Dans leur requête initiale déposée en 2016 auprès de la Confédération, les « Aînées » demandaient en substance aux autorités de reconnaître, dans une décision dite constatatoire, que le dispositif suisse de mesures de lutte contre le réchauffement climatique n’était pas suffisant pour atteindre l’objectif que la Suisse s’était elle-même engagée à atteindre en ratifiant l’accord de Paris sur le climat. Celui-ci vise à contenir le réchauffement mondial moyen nettement en dessous de 2 °C par rapport à l’ère préindustrielle, l’objectif étant de limiter la hausse de la température à 1,5 °C.

La justice suisse a débouté les « Aînées » pour des motifs purement procéduraux, sans examiner le bien-fondé de leur action pointant du doigt les carences en la matière. En interprétant les dispositions légales sur la qualité pour recourir de façon exagérément rigide, les tribunaux suisses ont jugé que les « Aînées n’étaient pas touchées avec une intensité suffisante » par la problématique du réchauffement climatique et qu’elles n’étaient donc pas légitimées à saisir la justice. Le raisonnement du Tribunal fédéral est particulièrement difficile à suivre, lui qui estime que l’objectif de « nettement en-dessous de 2 °C » n’est pas encore violé en Suisse, car cette valeur « ne serait atteinte qu’à moyen ou long terme ». La Suisse présente pourtant une trajectoire insuffisante de réduction de ses émissions, ce qui permet déjà aujourd’hui d’affirmer que cet objectif est hors de portée.
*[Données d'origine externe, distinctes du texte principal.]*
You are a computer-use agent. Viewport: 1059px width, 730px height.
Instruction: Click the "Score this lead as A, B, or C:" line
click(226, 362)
En 2020, suite à la décision du Tribunal fédéral, les « Aînées » ont porté leur lutte à la Cour européenne des droits de l’Homme en invoquant leur droit à un environnement sain, lequel est déduit de leur droit à la vie (art. 2 CEDH) et de leur droit au respect de la vie privée (art. 8 CEDH). La Cour a considéré d’emblée que cette affaire devait se voir reconnaître un caractère prioritaire, procédé très inhabituel pour cette instance judiciaire dont les procédures durent des années. L’échange d’écritures est maintenant clos et la Cour a récemment annoncé aux parties que l’affaire serait directement déférée à sa Grande Chambre – et non traitée comme d’ordinaire par une section de la Cour. Voilà un second signal confirmant que la Cour entend lui donner un retentissement tout à faire singulier. Il s’agira possiblement de la première affaire de cette nature à être jugée par la Cour, deux autres requêtes analogues[2] en étant à des stades procéduraux légèrement moins avancés.
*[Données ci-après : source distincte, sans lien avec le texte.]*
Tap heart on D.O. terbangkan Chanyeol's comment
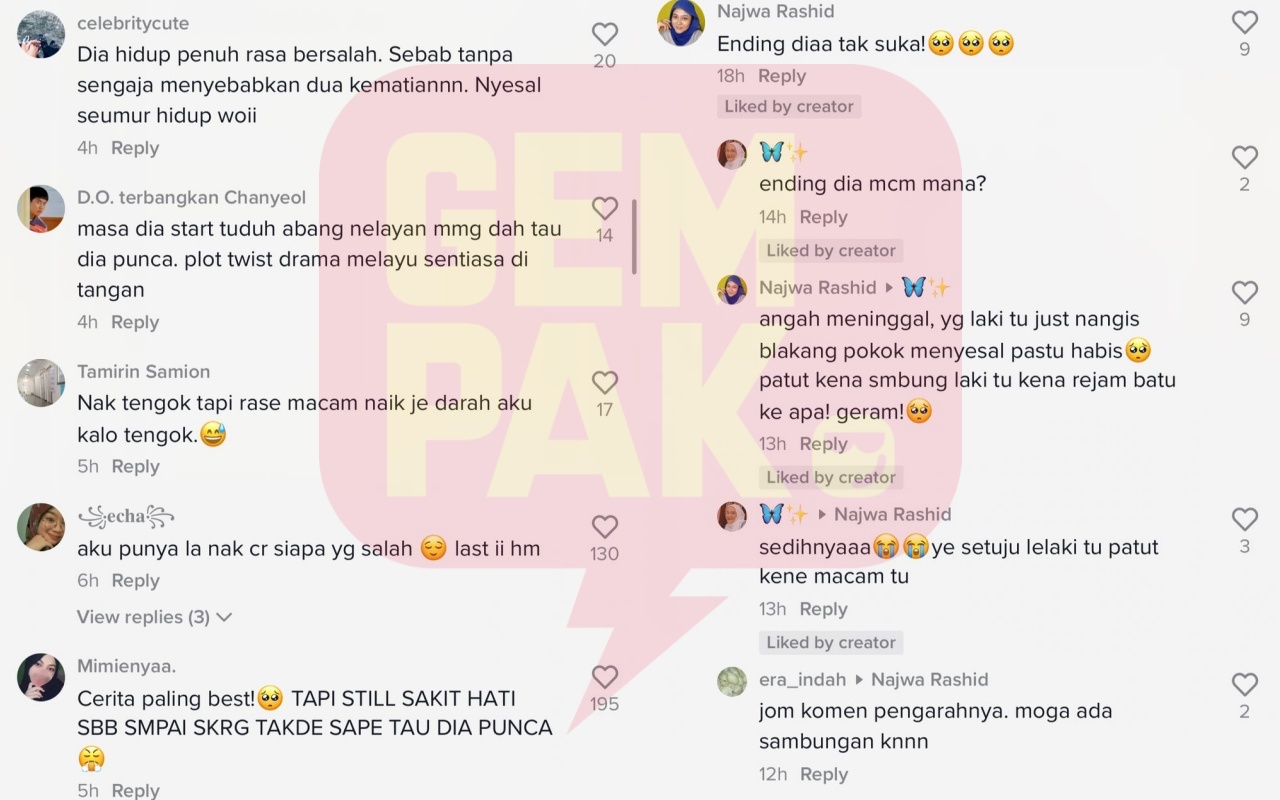Screen dimensions: 1280x800 click(x=604, y=208)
Contrairement aux pouvoirs exécutif et législatif, contraints par la nature de leur action à procéder à divers arbitrages dont le résultat est rarement autre chose qu’une dilution des mesures en faveur de l’environnement, le juge dispose de la possibilité de faire primer un intérêt supérieur dont il est le dépositaire. Très attachée à cette mission, la Cour européenne des Droits de l’Homme se sait très observée, en Suisse comme ailleurs dans le monde.

Raphaël Mahaim*
Avocat
Dr en droit de l’environnement
Conseiller national 

*L’auteur est l’un des avocats des Aînées pour la protection du climat, aux côtés en particulier de Mes Cordelia Bähr et Martin Looser, avocats au barreau de Zurich.

[1] Des informations très détaillées sur l’affaire, tous les actes de procédure et toutes les décisions rendues par les tribunaux sont disponibles sur le site https://ainees-climat.ch/

[2] Il s’agit de l’affaire des six jeunes Portugais contre les 33 Etats du Conseil de l’Europe et de l’affaire Damien Carème (ancien maire de la commune de Grande-Synthe) contre la France. Cette dernière affaire a également été déférée à la Grande Chambre par décision de la Cour du 7 juin 2022.